-- start Provided records --

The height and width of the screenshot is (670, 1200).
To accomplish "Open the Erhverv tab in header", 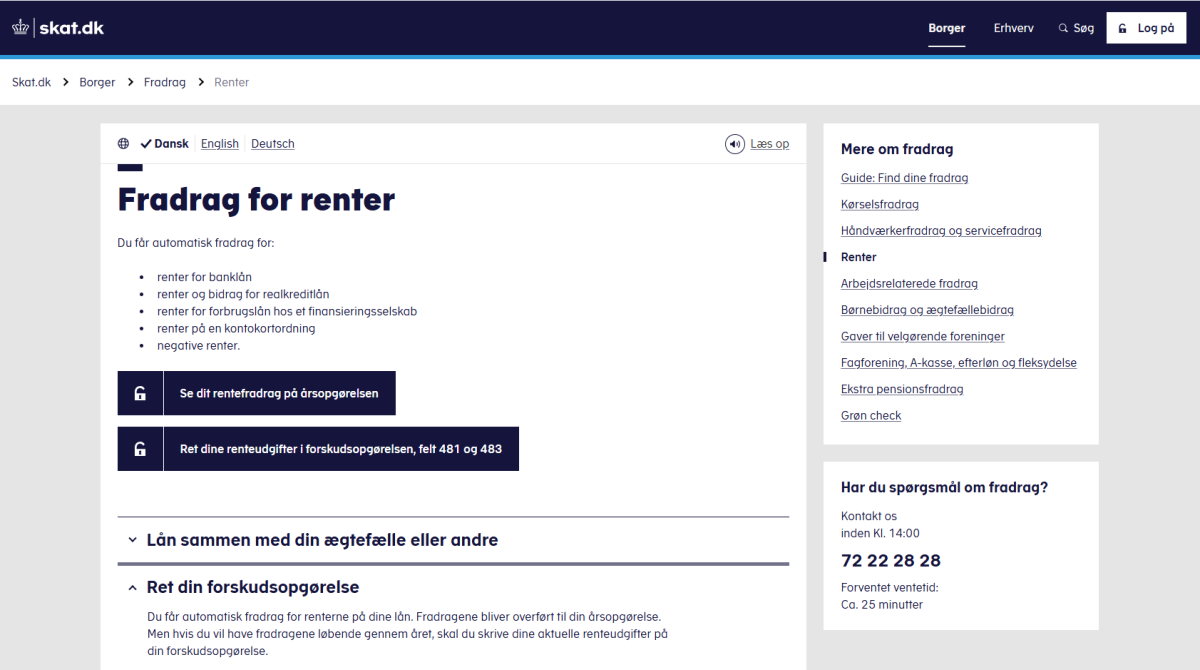I will coord(1013,28).
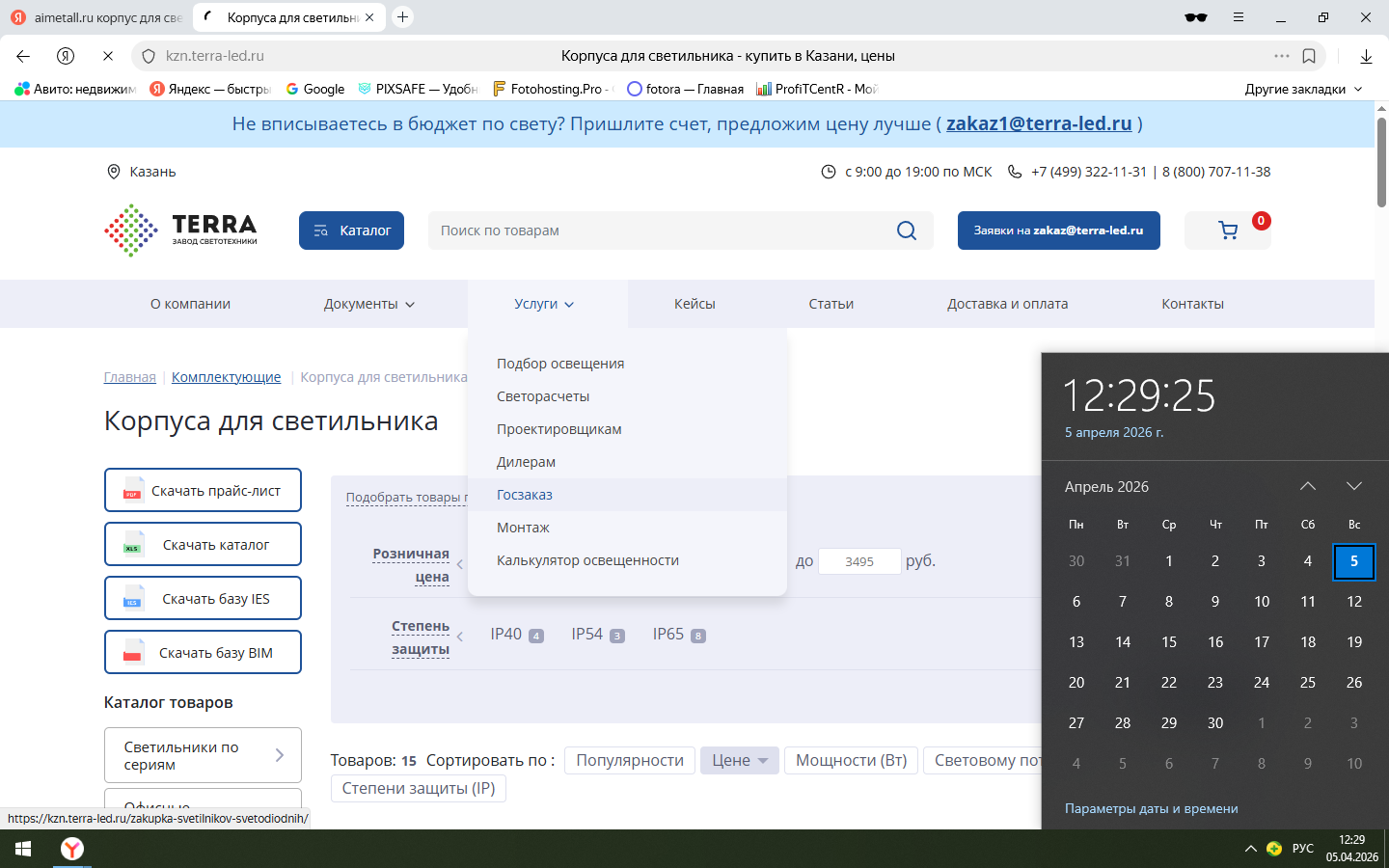Click the TERRA logo

181,231
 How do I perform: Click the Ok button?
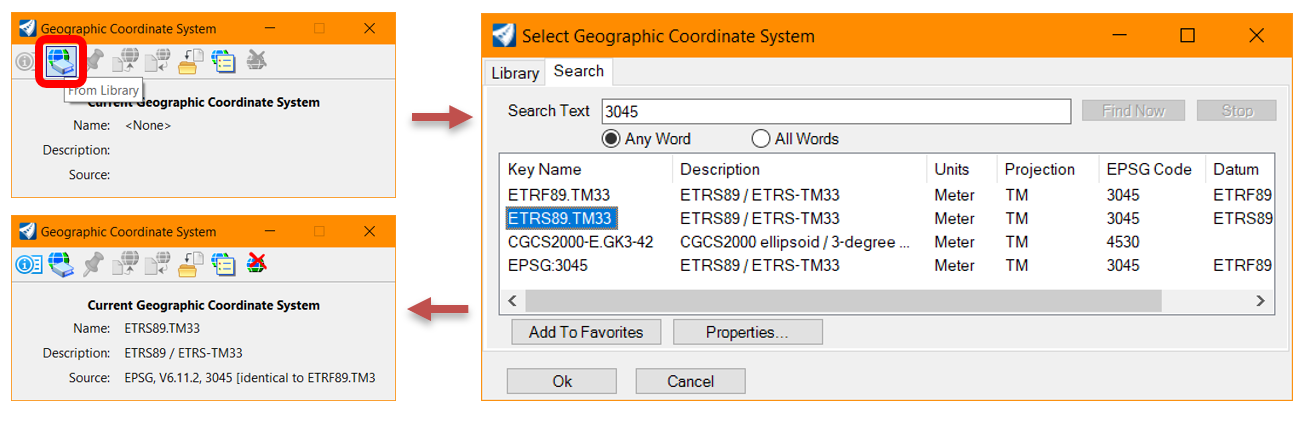point(562,381)
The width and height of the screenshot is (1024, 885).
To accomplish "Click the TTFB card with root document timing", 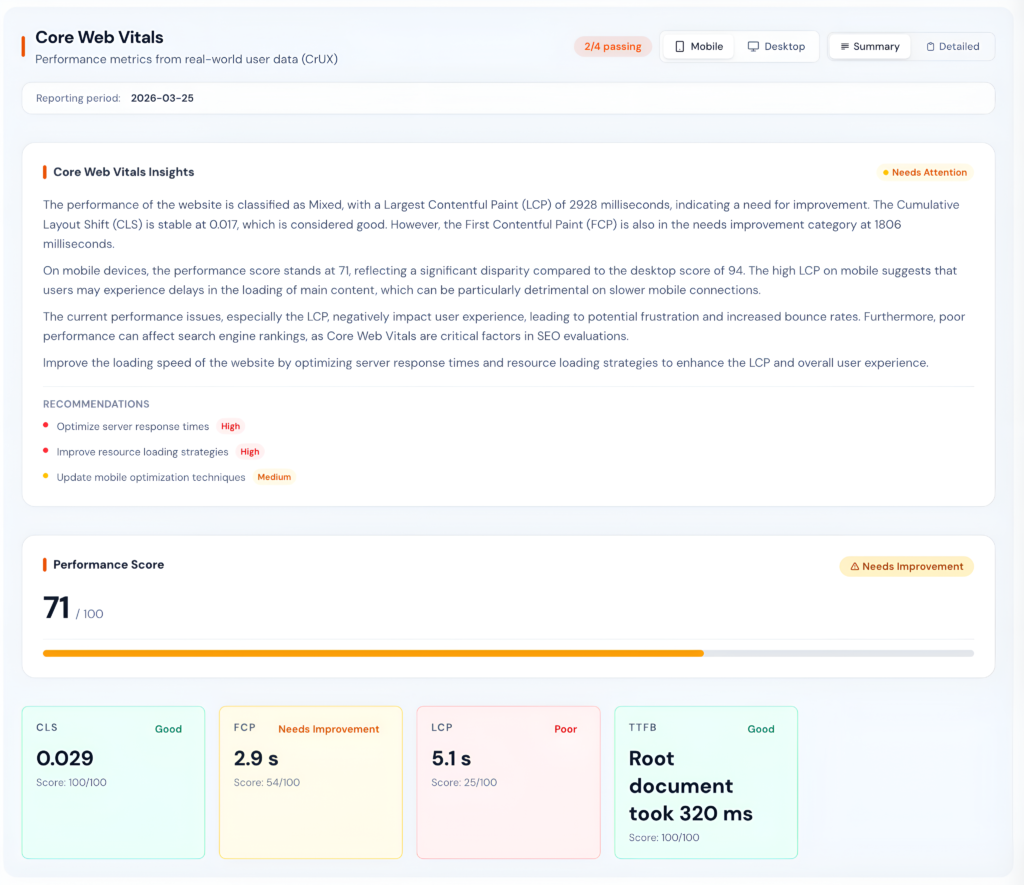I will (705, 782).
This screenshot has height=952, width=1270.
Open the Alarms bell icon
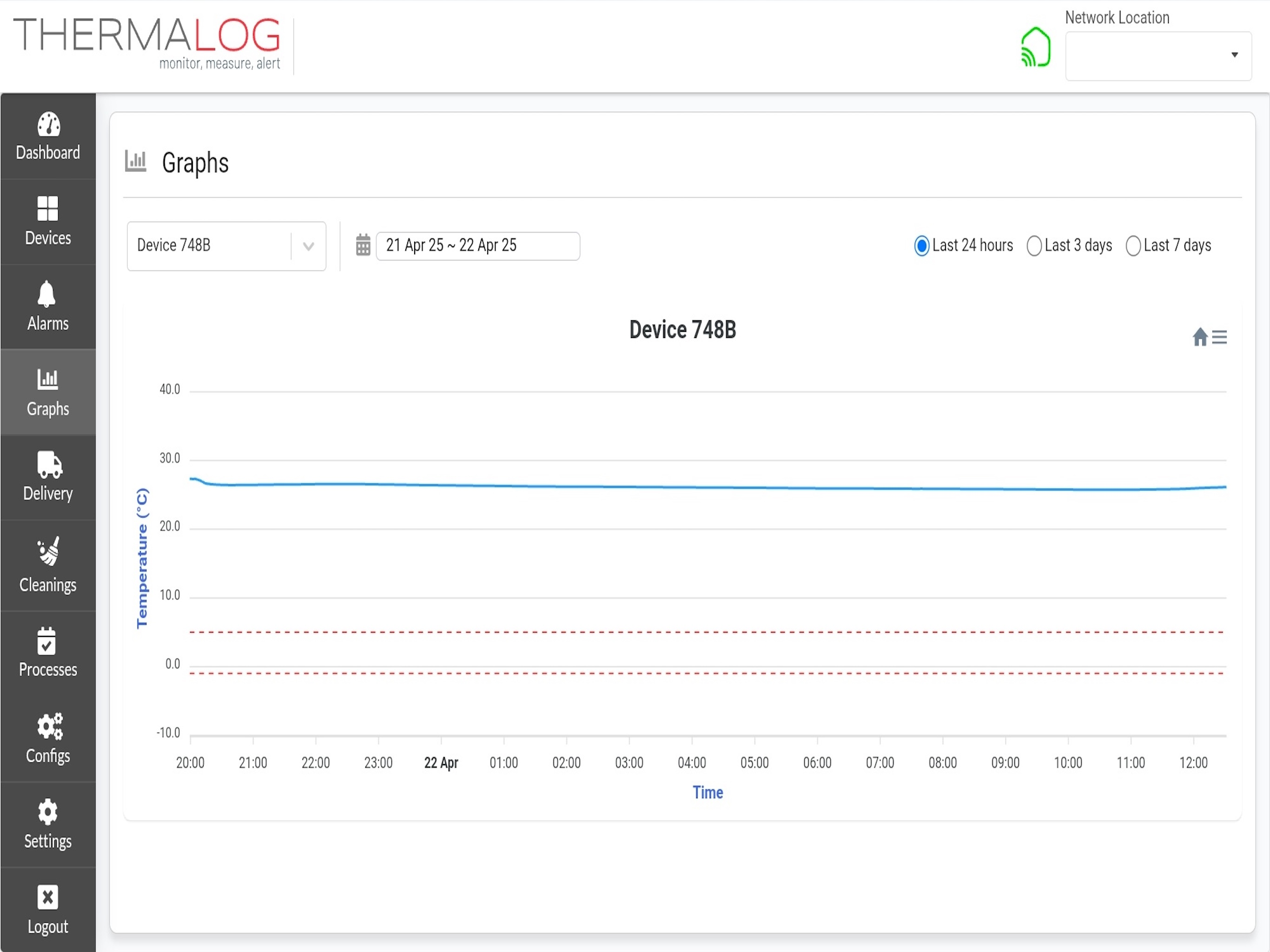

-- end Provided records --

■ Problem details: Copy out the records from the line containing "This screenshot has height=952, width=1270." through the end of the records, keeping every line unchanged and leaving out the pictures.

■ Answer to the task:
This screenshot has height=952, width=1270.
Open the Alarms bell icon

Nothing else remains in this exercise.